Your goal: Reproduce verbatim every line from the one that includes "Sign Up For Newsletter! (1561, 636)" to the closing line of the entries; omit everything before it.

Input records:
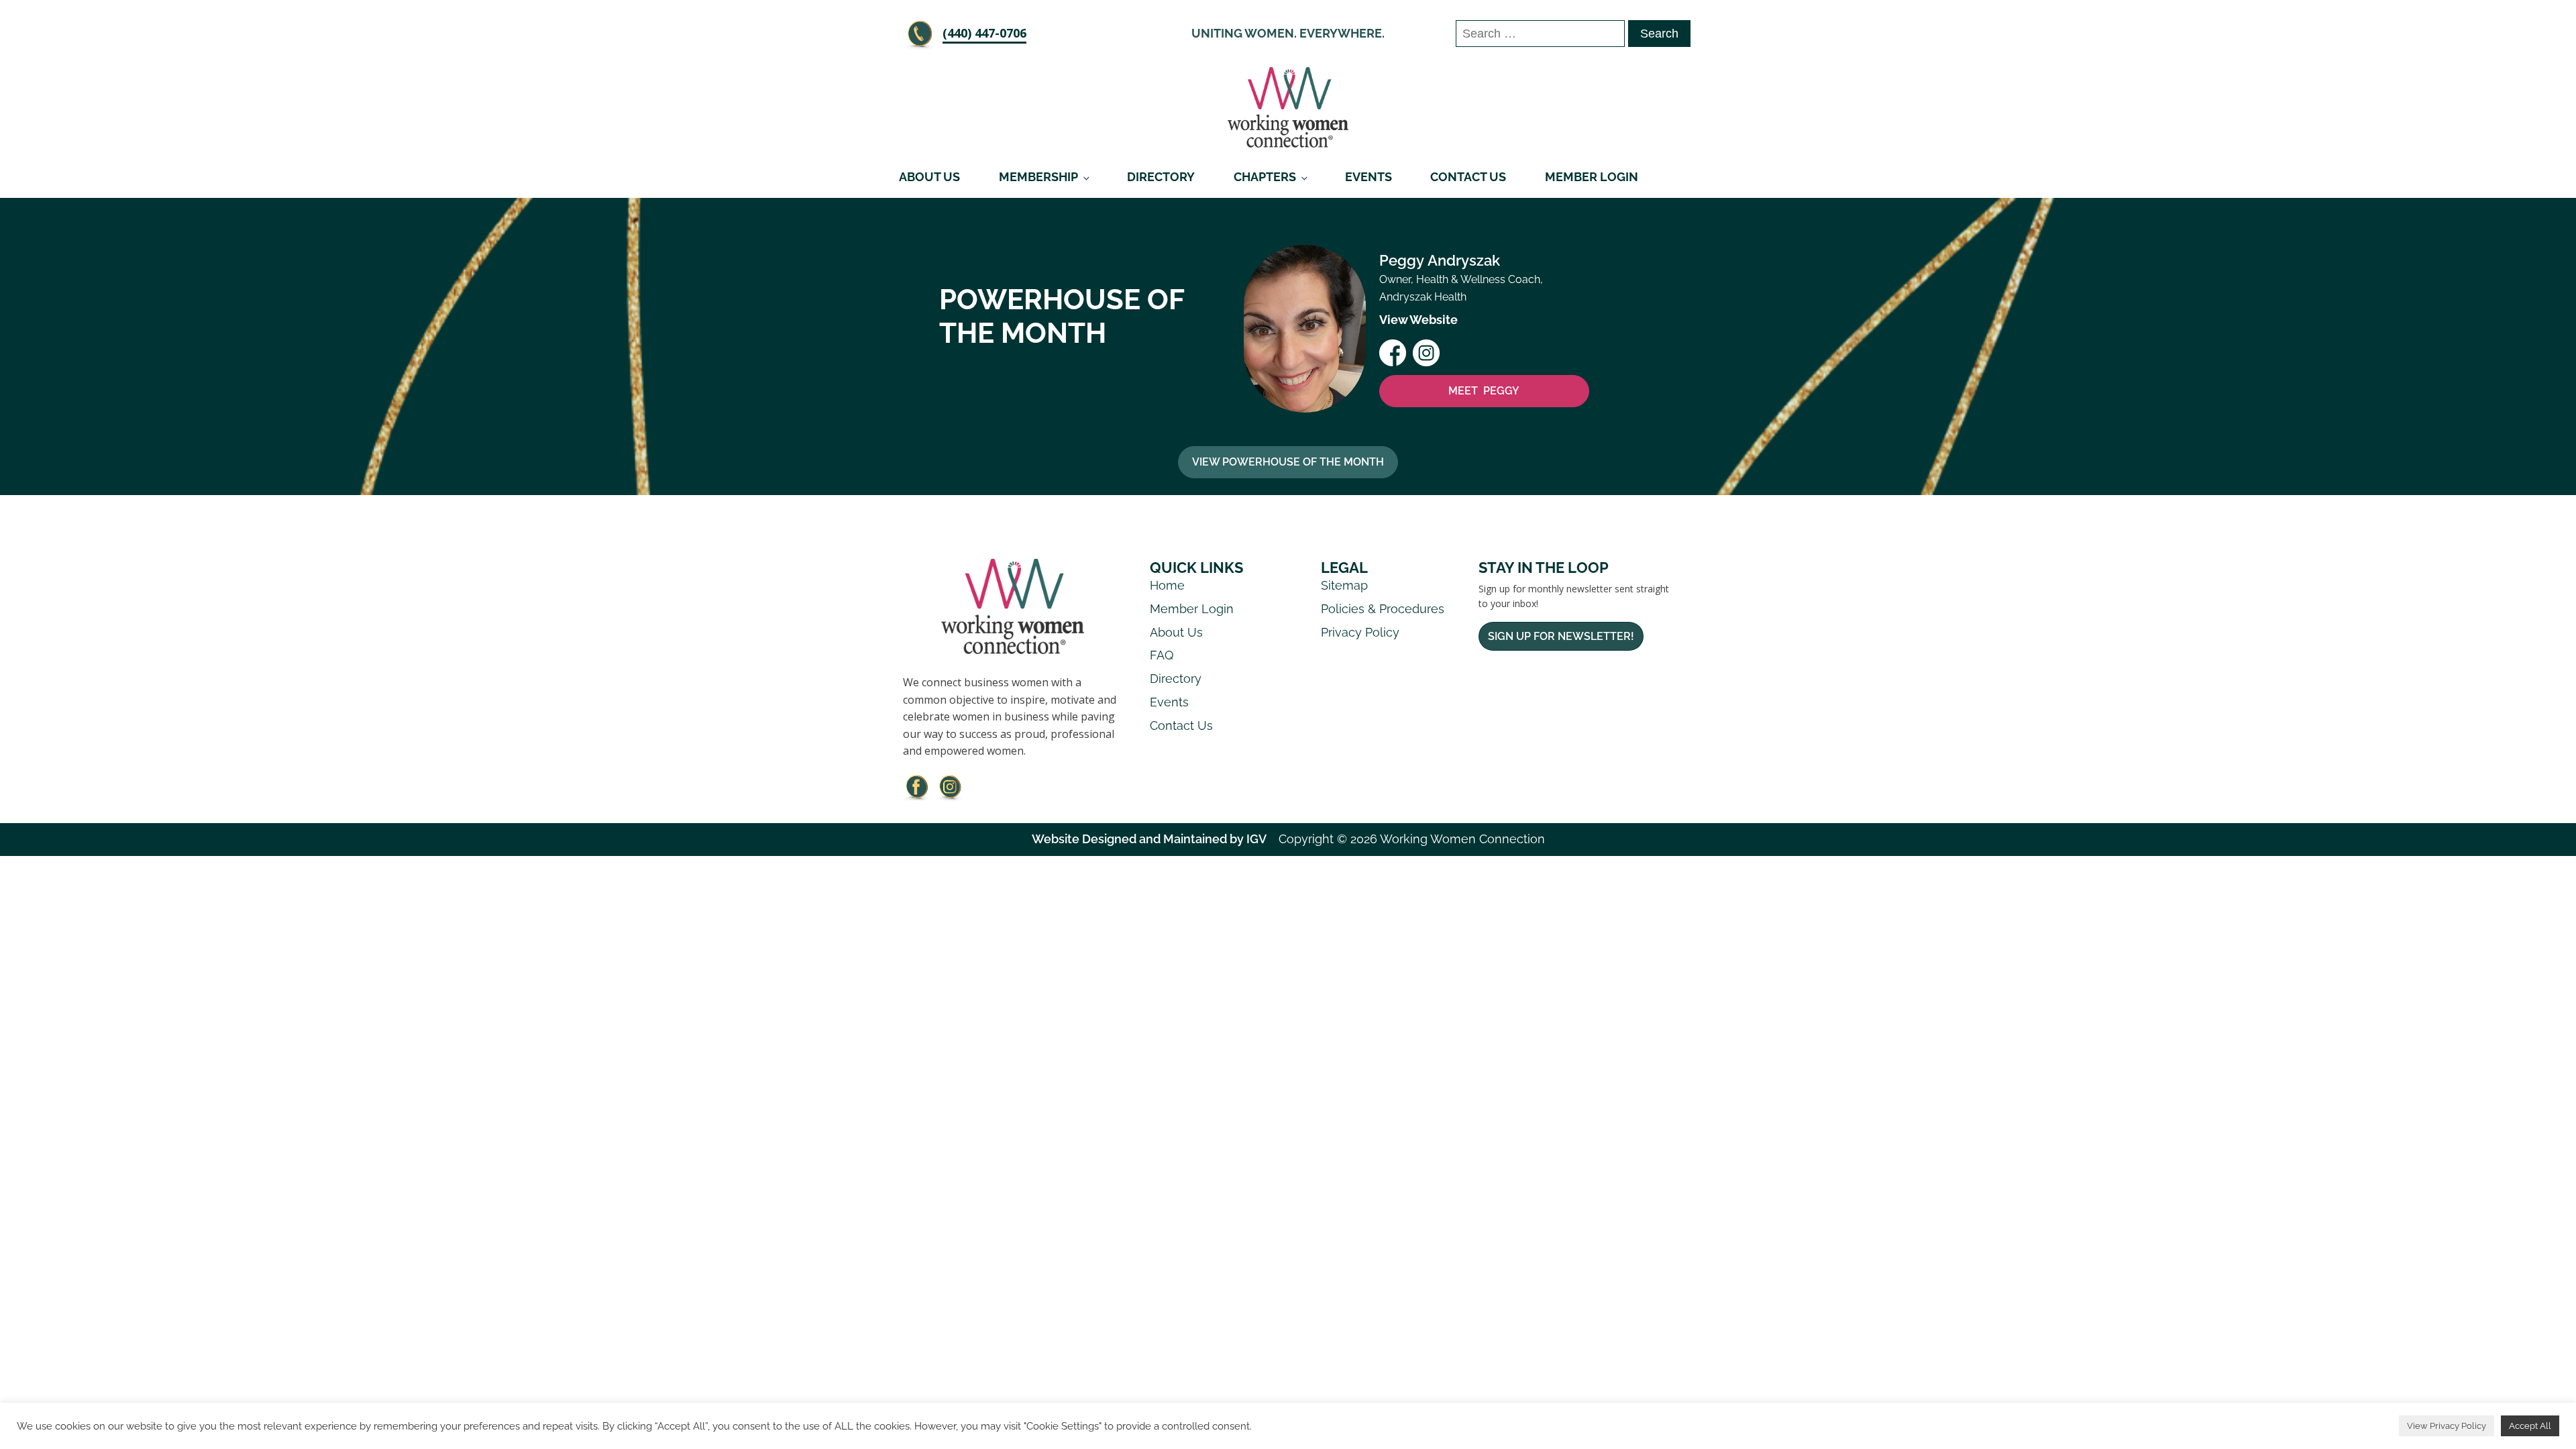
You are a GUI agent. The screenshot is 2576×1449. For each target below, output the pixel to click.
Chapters (1265, 177)
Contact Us (1468, 177)
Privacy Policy (1360, 632)
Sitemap (1344, 585)
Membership (1038, 177)
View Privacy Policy (2446, 1426)
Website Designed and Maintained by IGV (1149, 839)
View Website (1418, 320)
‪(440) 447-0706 (984, 33)
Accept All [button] (2530, 1426)
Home (1167, 585)
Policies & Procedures (1382, 609)
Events (1368, 177)
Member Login (1591, 177)
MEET (1483, 390)
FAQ (1161, 655)
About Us (929, 177)
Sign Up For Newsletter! (1561, 636)
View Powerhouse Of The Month (1288, 461)
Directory (1161, 177)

Response:
Sign Up For Newsletter! (1561, 636)
View Powerhouse Of The Month (1288, 461)
Directory (1161, 177)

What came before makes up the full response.